» **What is expected**:
What you should give back is a precise copy of the lines below from the one containing "Task: Expand the People dropdown menu" through the one containing "Viewport: 500px width, 375px", with no pictures.

» **Data to process**:
════════════════════

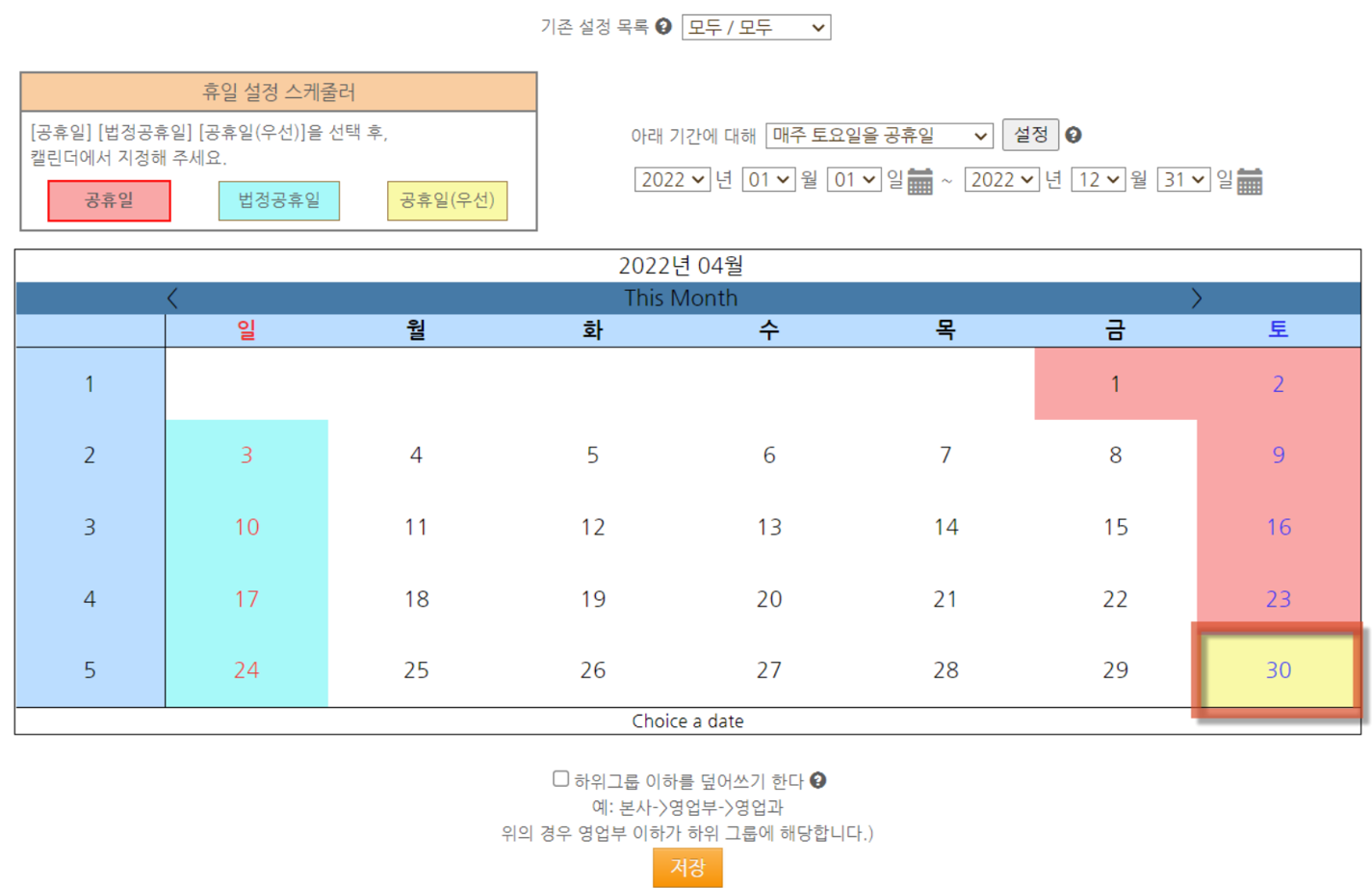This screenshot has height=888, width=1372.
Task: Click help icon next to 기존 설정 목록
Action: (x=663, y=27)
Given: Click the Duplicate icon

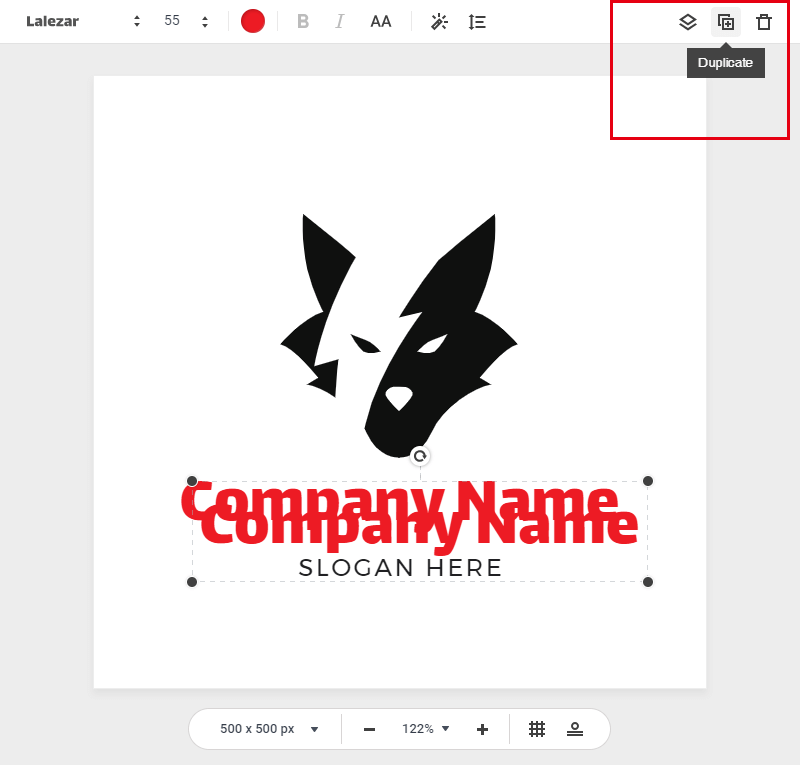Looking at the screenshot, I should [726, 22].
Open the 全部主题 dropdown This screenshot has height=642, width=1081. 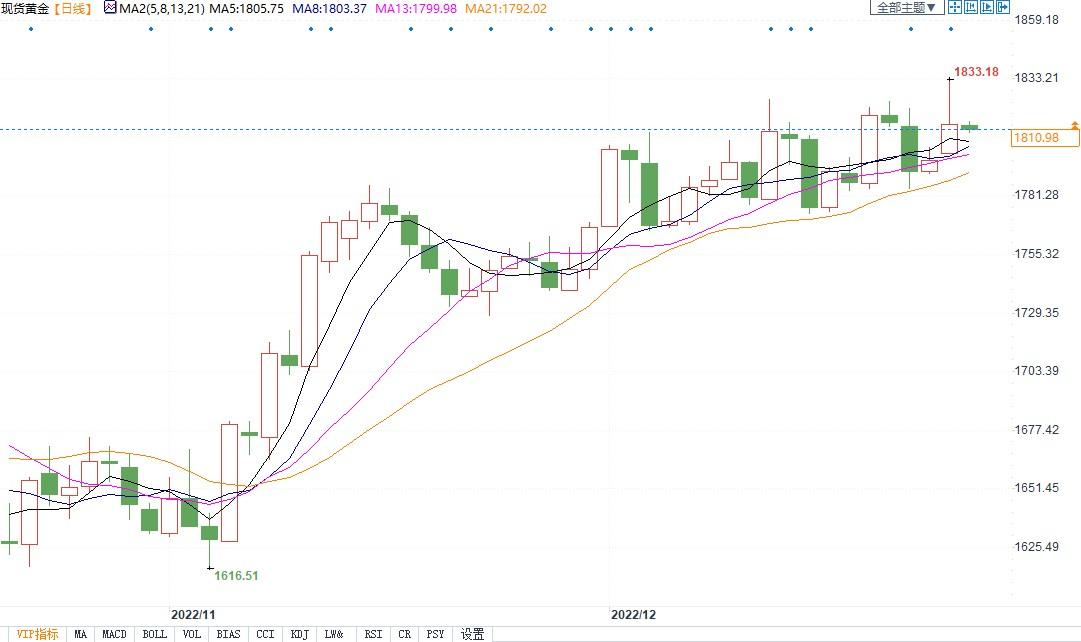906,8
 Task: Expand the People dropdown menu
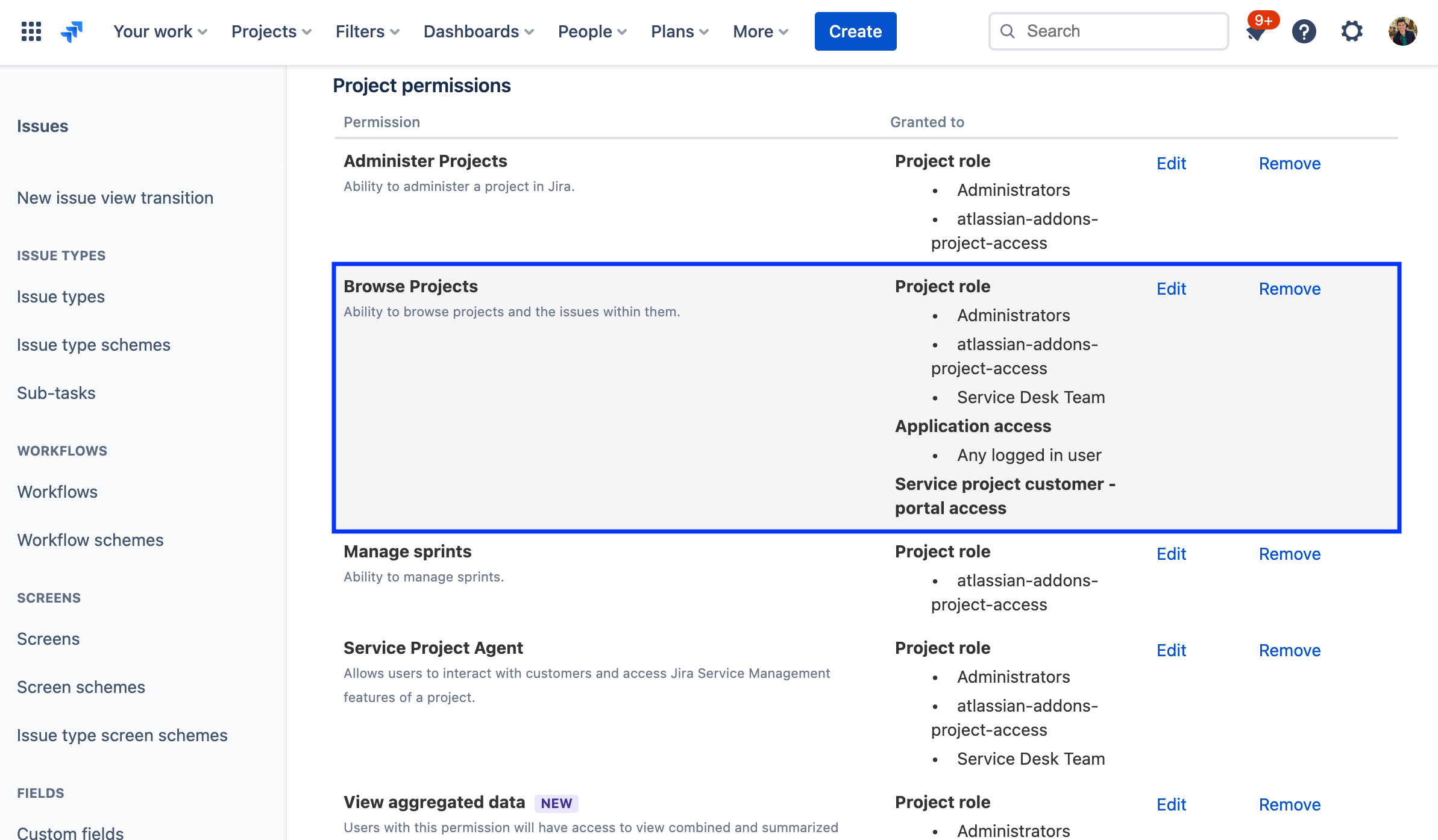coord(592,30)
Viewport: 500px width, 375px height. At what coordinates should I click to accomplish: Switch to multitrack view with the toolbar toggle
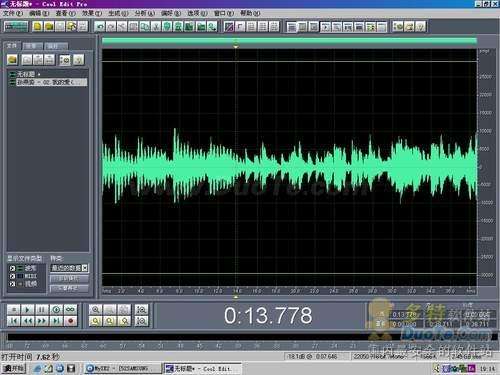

════════════════════

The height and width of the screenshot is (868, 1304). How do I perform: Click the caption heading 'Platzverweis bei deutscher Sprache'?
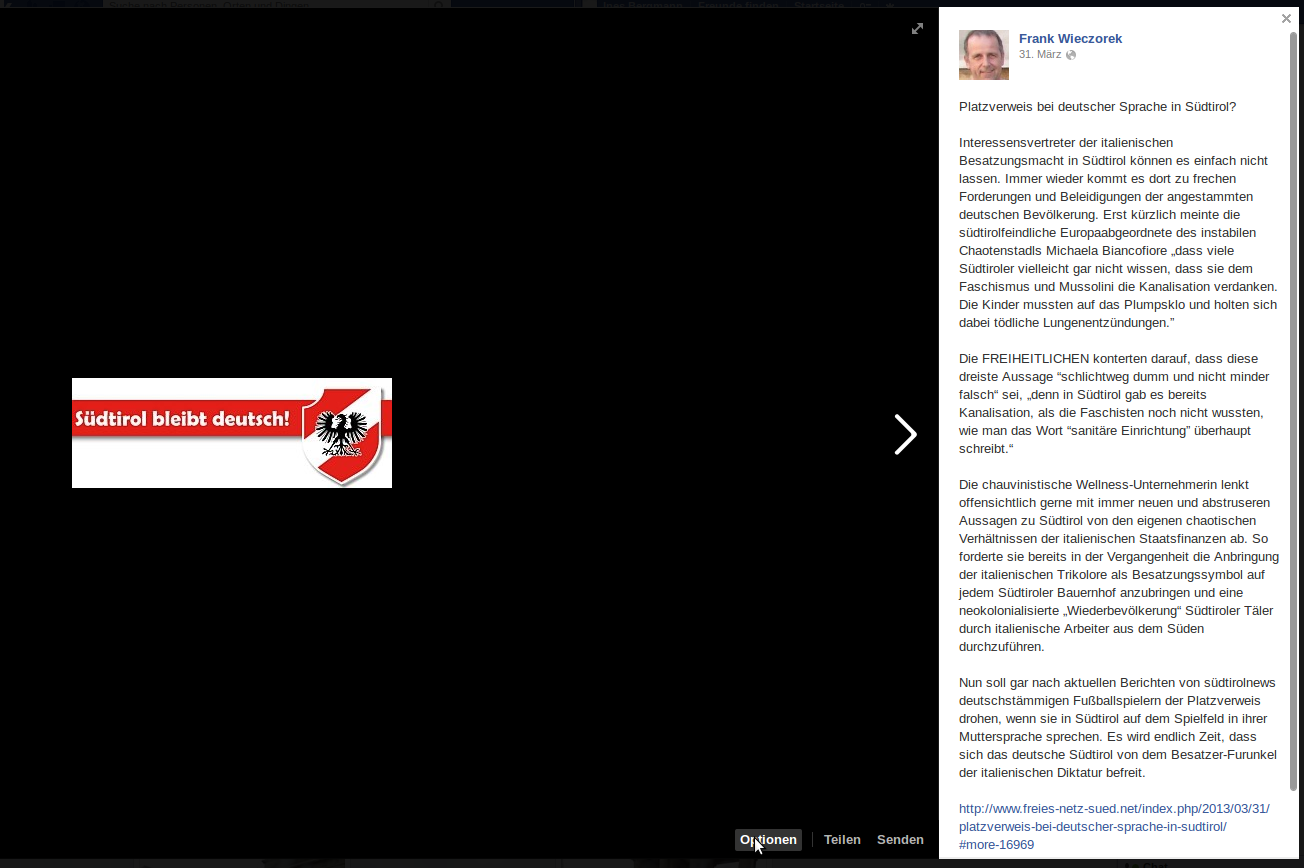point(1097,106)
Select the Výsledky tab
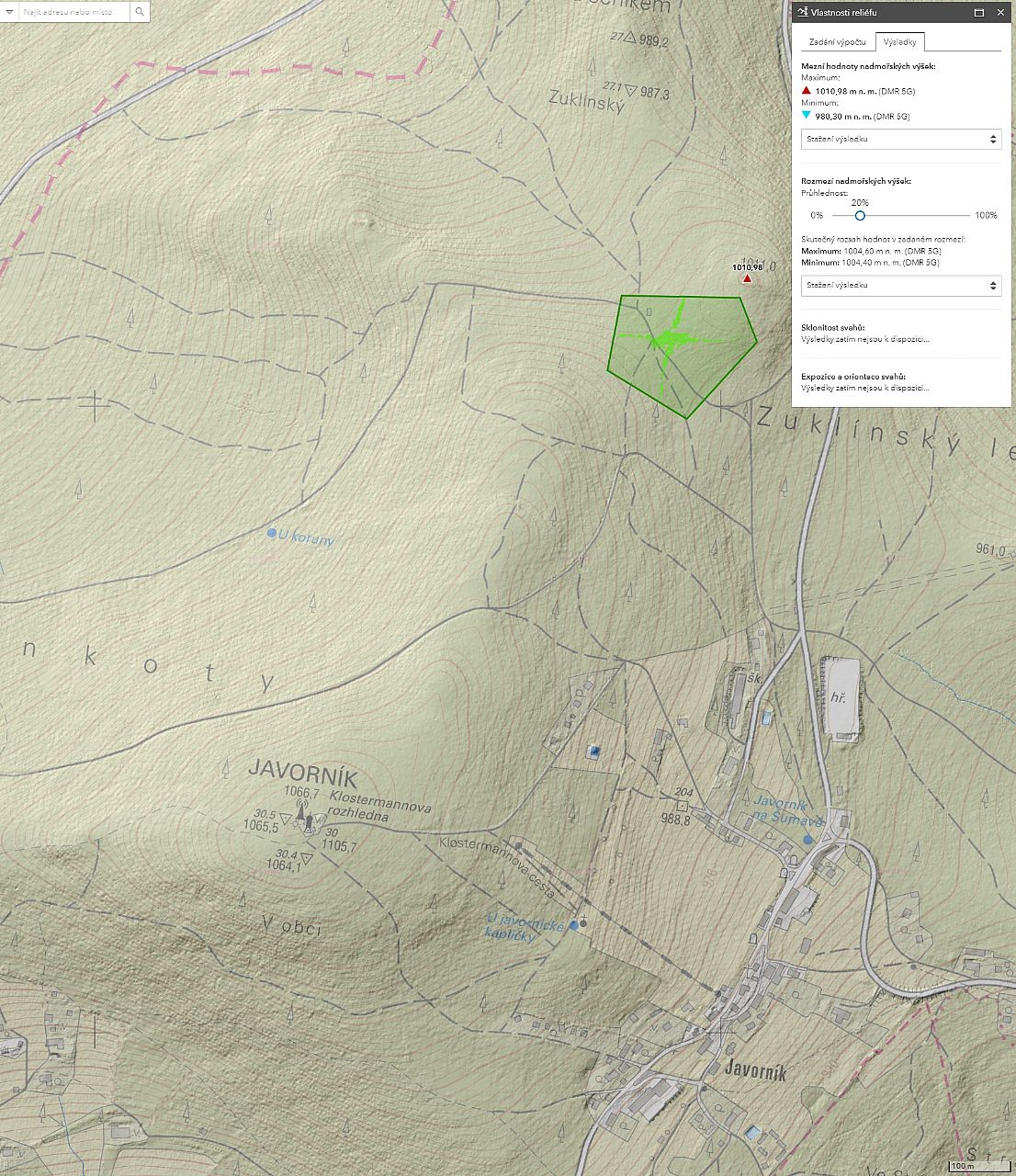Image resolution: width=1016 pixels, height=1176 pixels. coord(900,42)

════════════════════

» **Expected answer**:
 Task: Expand the People dropdown menu
coord(592,30)
Viewport: 500px width, 375px height. At what coordinates should I click to accomplish: Switch to multitrack view with the toolbar toggle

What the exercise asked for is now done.